[Do this] Edit the listing from the line containing "This screenshot has" through the end of the listing by replacing "ribbon" with "toolbar" and leaving everything else unchanged. Give only those lines, without the pictures.

[Dataset records]
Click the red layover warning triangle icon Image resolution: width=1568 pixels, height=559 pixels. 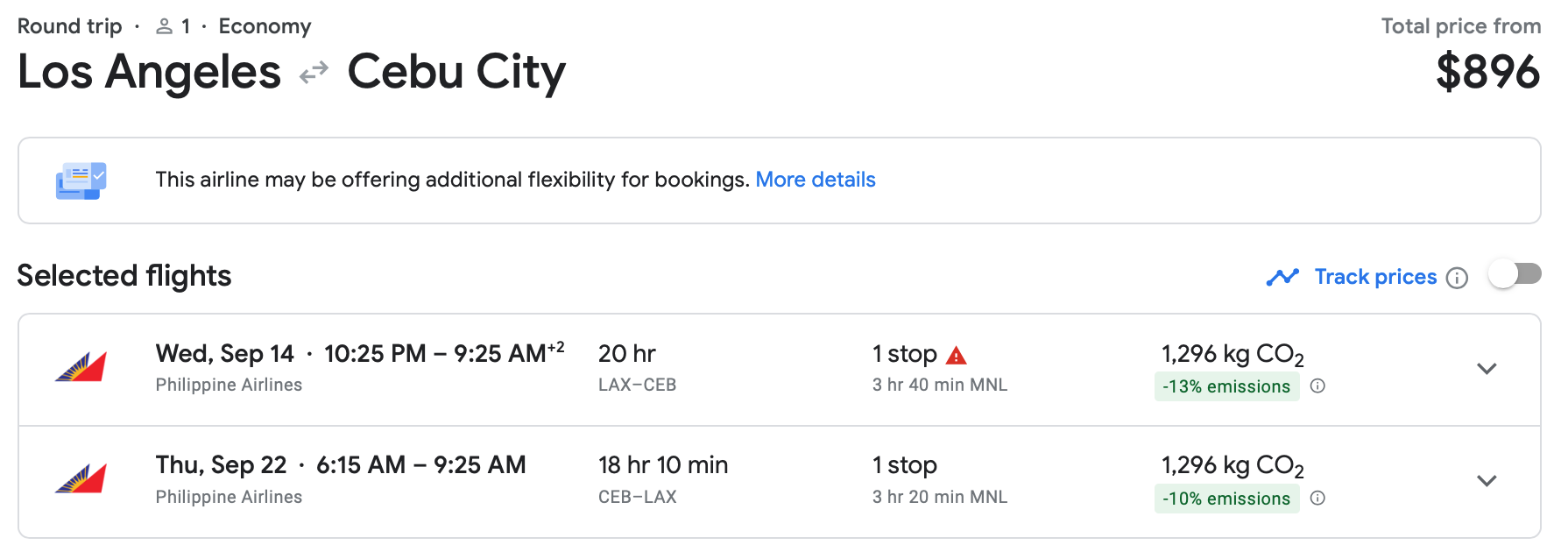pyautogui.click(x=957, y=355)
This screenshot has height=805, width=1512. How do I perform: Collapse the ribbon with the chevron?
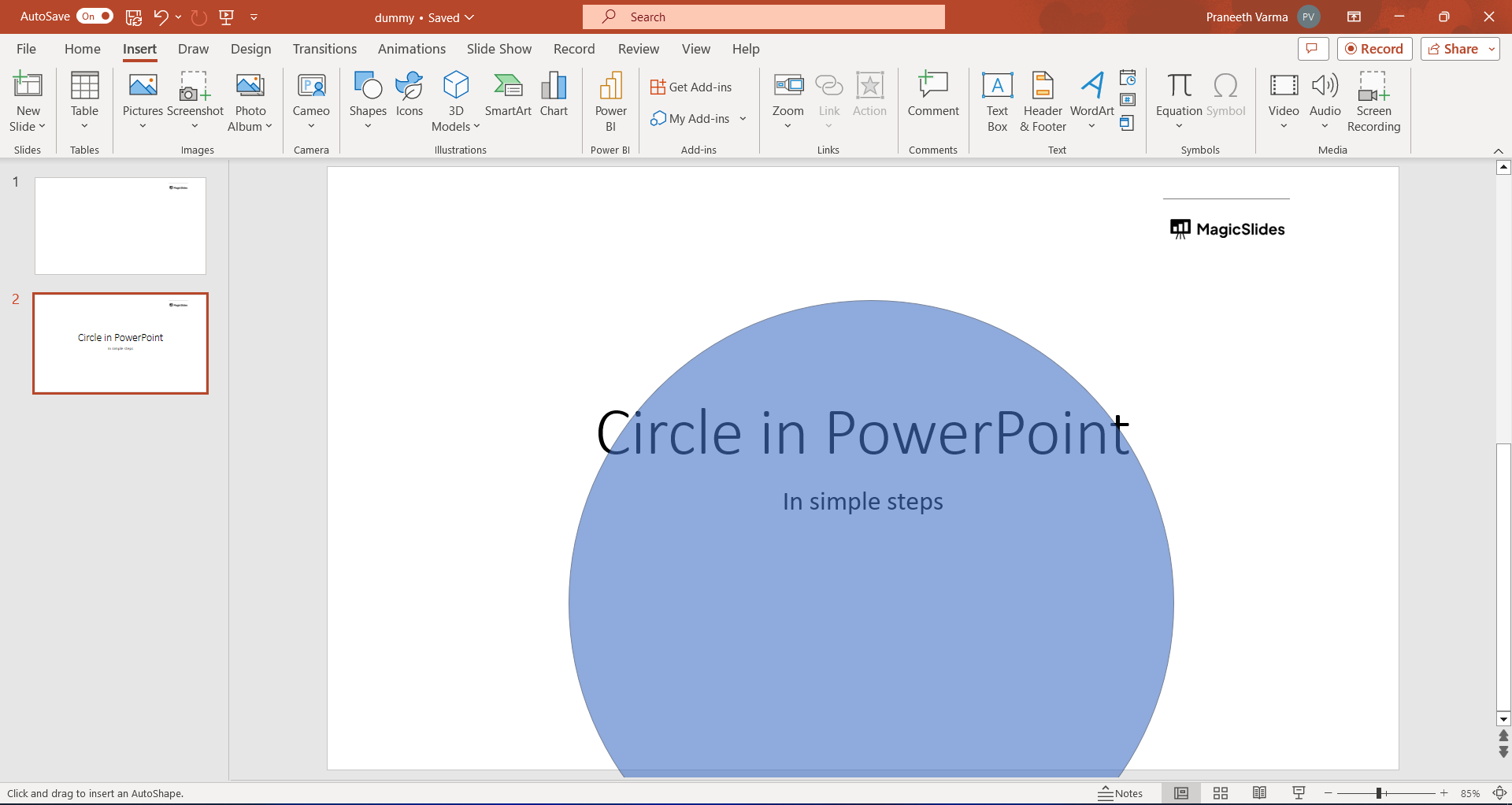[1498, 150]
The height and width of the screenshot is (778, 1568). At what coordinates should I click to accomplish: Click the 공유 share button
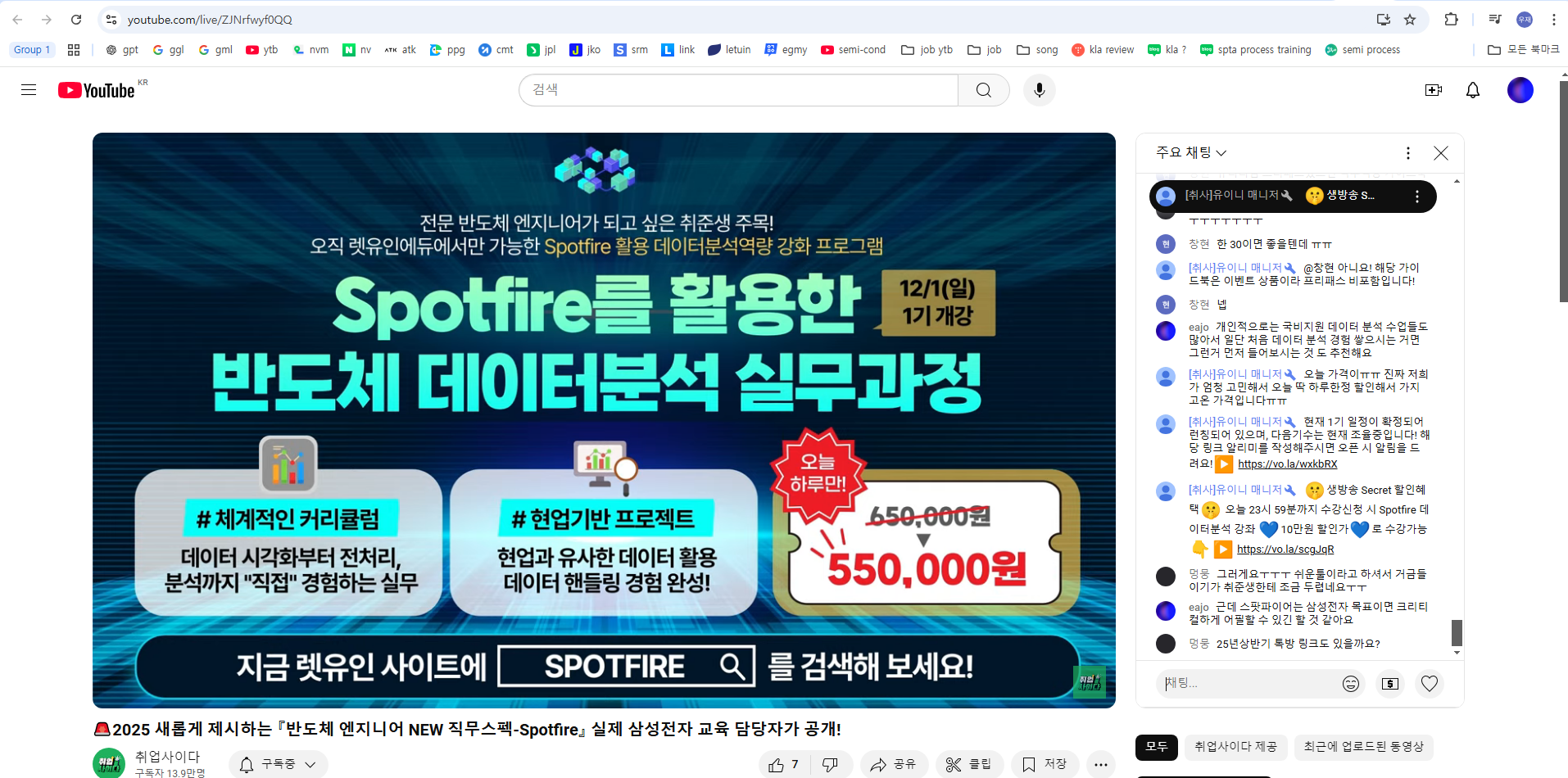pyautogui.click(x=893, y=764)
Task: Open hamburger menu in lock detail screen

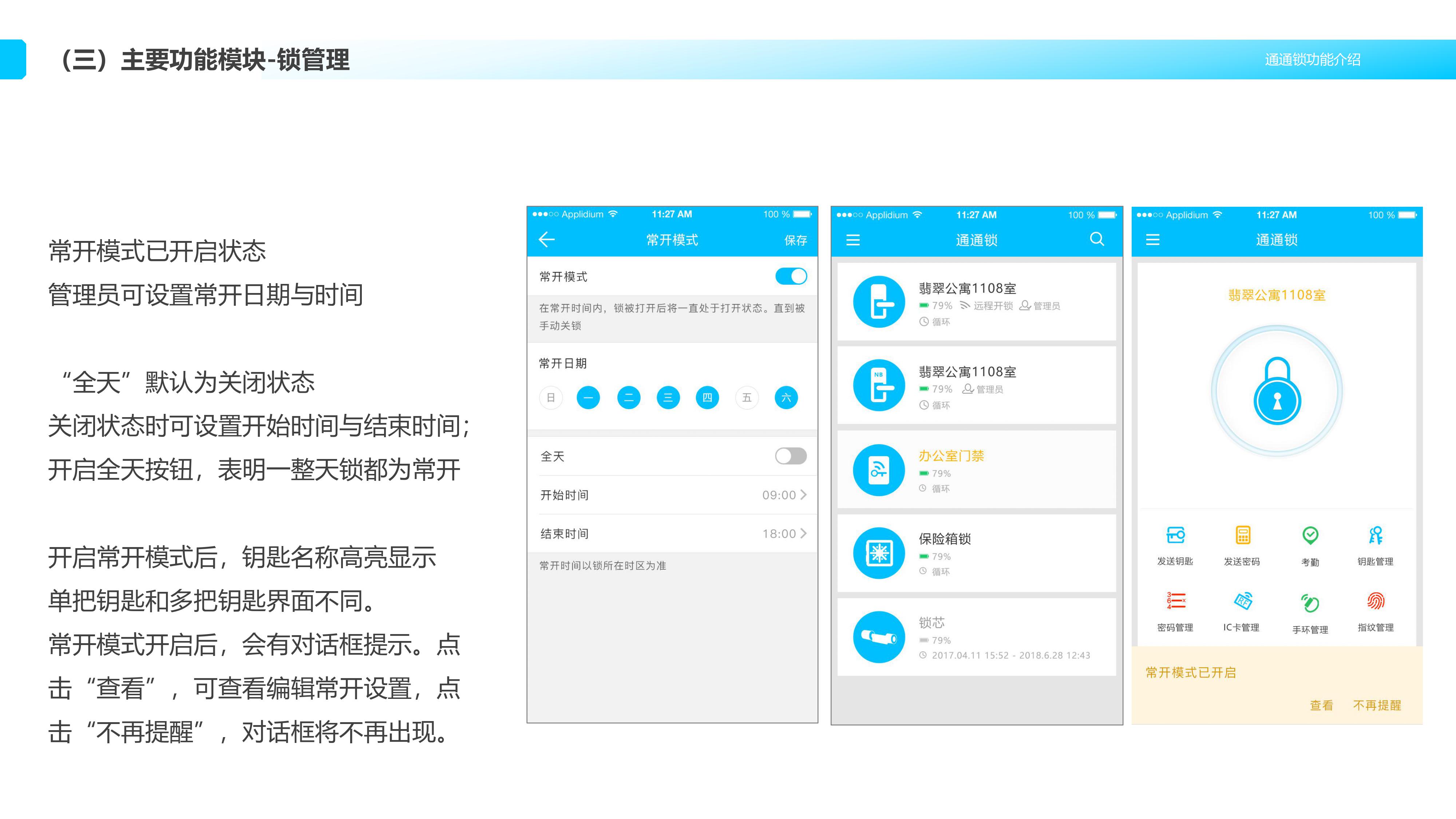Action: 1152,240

[Reply]
This screenshot has height=805, width=1512. How do I perform: Collapse the toolbar with the chevron?
[1498, 150]
The height and width of the screenshot is (778, 1568). At what coordinates should I click to accomplish: Click the 공유 share button
pyautogui.click(x=893, y=764)
Task: Open hamburger menu in lock detail screen

Action: 1152,240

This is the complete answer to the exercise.